Wie der Amerikaner bei seinem Gastspiel im voll besetzten, atemlosen Neuburger Birdland mit den Songs jongliert, die nicht seine eigenen sind, das erhebt ihn automatisch zu einem der ganz Großen des Genres und weckt unweigerlich Erinnerungen an den legendären Keith Jarrett, der sich krankheitsbedingt längst zurückziehen musste. Auch der „Gott des Jazzpianos“ liebte es, über Standards zu improvisieren, eigene Kompositionen von ihm dagegen sind weitgehend unbekannt.
Auch der Wahl-New Yorker probiert im Trio mit dem chamäleonartig anpassungsfähigen Bass-Meister Drew Gress und dem manchmal leicht überdrehenden, schwedischen Nachwuchsdrummer Karl-Henrik Ousbäck immer wieder, eigene Songs zu etablieren. Sie tragen Titel wie „Toward Polaris“, „Castle And Fog“ oder „Into The Night“, sind harmonisch gelungene, schöne Nummern und zeigen Ingrams stupende Fingerfertigkeiten auf.
„It Wont End This Way“ ist ein tieftrauriges, wehmütiges Stück, eine Erinnerung an eine Zeit, die nicht Krieg hieß, ein bisschen melodramatisch, aber eine sinnlich-schmerzliche Rhapsodie voller beklemmender Betroffenheit. Sein organischer, kristalliner Sound lässt Raum für die prägnanten Feinheiten der Mitstreiter, er erzählt Geschichten aus seinem Innersten, besitzt diese unverkennbare lyrisch swingende Note und kann Soli wirklich völlig anders strukturieren als es an jeder Hochschule gelehrt wird. Doch die Nummern sind in dem Moment wieder verschwunden, in dem der letzte Ton verklungen ist. Sie bleiben nicht hängen. Was so viel bedeutet wie: Randy Ingram wird wohl der Nachwelt ganz offenbar keine eigenen Standards hinterlassen.

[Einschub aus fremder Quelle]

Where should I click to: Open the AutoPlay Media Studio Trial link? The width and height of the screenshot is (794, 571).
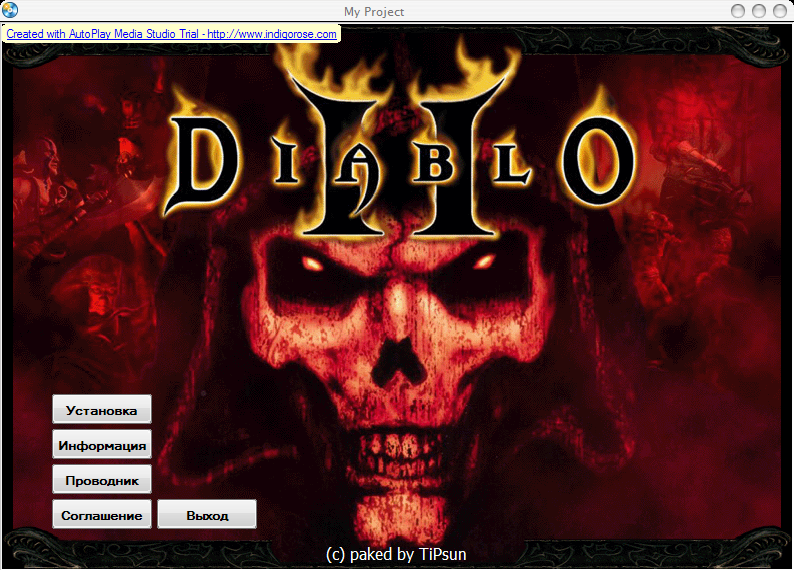click(x=172, y=33)
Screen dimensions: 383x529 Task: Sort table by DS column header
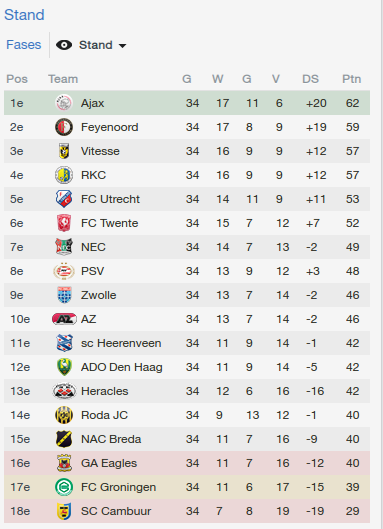point(310,79)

Doch immer, wenn er, Gress und Ousbäck sich Standards widmen, wendet sich das Blatt schlagartig. Dann werden Notenblätter Nebensache, es geht nur noch um intuitives Musizieren, einer Trance gleich, weil Stücke wie „Penelope“ von Wayne Shorter, „Dedicates To You“ von Sammy Cahn oder „My Foolish Heart“, den vor allem Ingrams großes Vorbild Bill Evans bekannt werden ließ, jeden Abend anders klingen müssen. Am eindrucksvollsten stellen sie dies im rumorenden, perlenden, adrenalinhaltigen „You And The Night And The Music“ unter Beweis, einem Song, der das Birdland-Publikum mit dem bekannt feinen Sensor von den Sitzen reißt. Man spürt förmlich die Energie, die von der Bühne aus den Hofapothekenkeller flutet.

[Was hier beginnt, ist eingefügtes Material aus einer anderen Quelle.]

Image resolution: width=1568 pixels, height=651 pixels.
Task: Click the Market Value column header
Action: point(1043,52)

Als Zugabe gibt es dann noch eine wunderschöne, innerliche, träumerische, schwerelose Ballade – Randy Ingram allein am Bösendorfer-Flügel in seinen Harmonien versunken. Melodientrunken. Die Zeit scheint in diesem Moment stillzustehen. Und jeder weiß es spätestens jetzt: Da oben sitzt und fühlt ein unscheinbarer, fabelhafter Pianist!